DOCUMENT SECTION:
....................
Can enough money ever fix the NHS? Rishi Sunak is the latest in a long line of Chancellors to promise increased spending for the health service, after the Government committed a further £5.9bn.
The investment is welcome for a health service that has suffered enormously. But it only touches the surface of answering the problems plaguing the system.
The NHS faces a complex and interconnected mixture of acute and chronic issues. The short-term pressures are clear. As of May this year an estimated 300,000 people had missed urgent cancer checks since the start of the pandemic. Over 5 million people are waiting for routine operations and procedures. 19 per cent of ICU beds and 4 per cent of general hospital beds are currently occupied with Covid-19 patients. ICUs generally run at 80 per cent capacity or more during past winters, and general wards at 90 per cent. This leaves little spare capacity in the coming months, either to handle Covid cases or to work through the backlog.
Underlying these acute problems are deeper structural issues. Before the pandemic, the health service was experiencing its worst performance against waiting times since they were set by the last Labour Government in 2007. There are also deep staffing problems, with almost 100,000 front-line vacancies reported by NHS Digital in June. All of this is in the context of the population living longer (13 years more than when the NHS was created) and the rise in prevalence of chronic diseases such as diabetes, heart disease and dementia.
The government has set out the ambition to get the NHS to 130 per cent of pre-Covid capacity to work through backlogs. But without further and faster structural reforms these backlogs will remain with us for years to come: money alone is not enough.
Outcomes can improve in the context of spending but only when they are coupled with deeper structural reform. The last Labour government showed us as much. So what else is needed?
The NHS should partner with the private sector to increase capacity to work through the backlog of cases. This is a view echoed by NHS Chairman, Lord Prior of Brampton,. For him, dealing with the backlog means “working with the private sector”.
....................
DATA SECTION:
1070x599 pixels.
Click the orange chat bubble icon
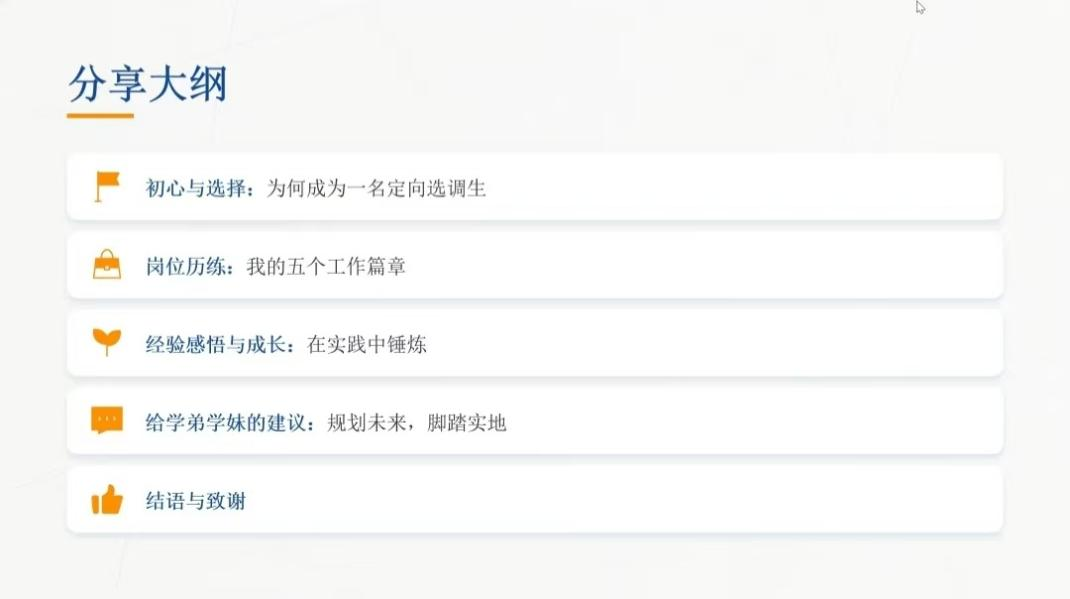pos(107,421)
....................
QUESTIONS:
**a.** Answer these questions from the article on NHS funding:
(i) How much more money did the Government commit to the health service?
(ii) How many front-line vacancies did NHS Digital report in June?
(iii) What share of pre-Covid capacity does the government aim for the NHS to reach?
**b.** Write the next part of the article on NHS funding, picking up after its last sentence.

SOLVED TASKS:
**a.**
(i) A further £5.9bn.
(ii) Almost 100,000.
(iii) 130 per cent.

**b.**
To provide a solid framework to reduce pressure on the system, the next step has to be technology. There has been an ongoing debate over the how and when of online consultations, as people across the country have reported challenges getting access to a GP. But where appropriate, these should continue, alongside in-person appointments. To completely backtrack on many of the technological gains, made during the pandemic, to how the health service functions would be a mistake. Making it easier for patients to access prescriptions and tests online is also crucial.
Long-term, we need to fully embrace all of the potential that technology has to revolutionise healthcare. This should include harnessing decentralised diagnostics, AI, robotics and prioritising preventive and personalised medicine, for instance through genomic sequencing.
The health of the NHS is a key priority for the public, according to polling conducted for the institute by JL Partners. It also shows, however, that the public remains to be convinced on the vital role technology can play. Politicians need to be honest and courageous about how it can revolutionise healthcare for the better, rather than heading off into short-sighted dead ends like forcing GPs to meet targets on face-to-face appointments.